The shift toward precision treatment and prevention
Beyond the unprecedented shifts in the approach to engaging, supporting and treating patients, COVID-19 has dictated clear direction for the future of patient care: precision medicine.
Guidelines for patient care planning care have shifted from statistically significant outcomes gathered from a general population to outcomes based on the individual. This gives clinicians the ability to understand what type of patient is most prone to have a disease, not just what sort of disease a specific patient has. Being able to predict the probability of contracting a disease far in advance of its onset is important to determining and initiating preventative, intervening, and corrective measures that can be tailored to each individual’s characteristics.
One of the best examples of how ML is enabling precision medicine is biotech company Moderna’s ability to accelerate every step of the process in developing an mRNA vaccine for COVID-19. Moderna began work on its vaccine the moment the novel coronavirus’s genetic sequence was published. Within days, the company had finalised the sequence for its mRNA vaccine in partnership with the National Institutes of Health.
Moderna was able to begin manufacturing the first clinical-grade batch of the vaccine within two months of completing the sequencing—a process that historically has taken up to 10 years.
Enabling better educated, more engaged patients
Personalised health isn’t only about treating disease, it’s about providing access to resources and information specific to a patient’s needs. ML is playing a key role in curating content that can help to educate and support patients, caregivers and their families.

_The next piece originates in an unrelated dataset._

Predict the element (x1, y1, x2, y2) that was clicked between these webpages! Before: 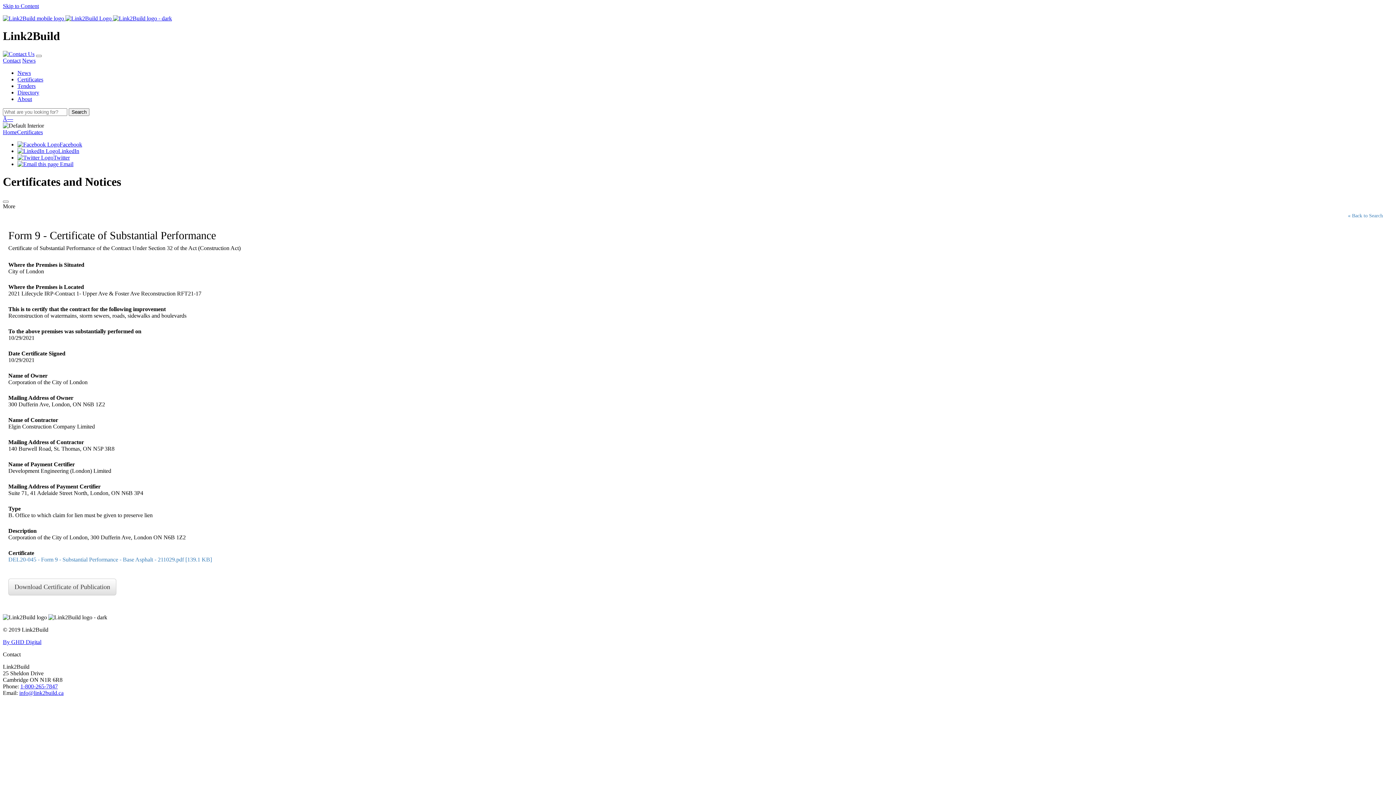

Breastcancer.org allows individuals with breast cancer to upload their pathology report to a private and secure personal account. The organisation uses ML-based natural language processing to analyse and understand the report and create personalised information for the patient based on their specific pathology.
Making COVID-19 lessons count
For the last decade, organisations have focused on digitising healthcare. Today, making sense of the data being captured will provide the biggest opportunity to transform care. Successful transformation will depend on enabling data to flow where it needs to be at the right time while ensuring that all data exchange is secure.
Interoperability is by far one of the most important topics in this discussion. Today, most healthcare data is stored in disparate formats (e.g., medical histories, physician notes and medical imaging reports), which makes extracting information challenging. ML models trained to support healthcare and life sciences organisations help solve this problem by automatically normalising, indexing, structuring and analysing data.
ML has the potential to bring data together in a way that creates a more complete view of a patient’s medical history, making it easier for providers to understand relationships in the data and compare specific data to the rest of the population. Better data management and analysis leads to better insights, which lead to smarter decisions. The net result is increased operational efficiency for improved care delivery and management, and most importantly, improved patient experiences and health outcomes.
Looking ahead, imagine a time when our pernicious medical conditions like cancer and diabetes can be treated with tailored medicines and care plans enabled by AI and ML. The pandemic was a turning point for how ML can be applied to tackle some of the toughest challenges in the healthcare industry, though we’ve only just scratched the surface of what it can accomplish.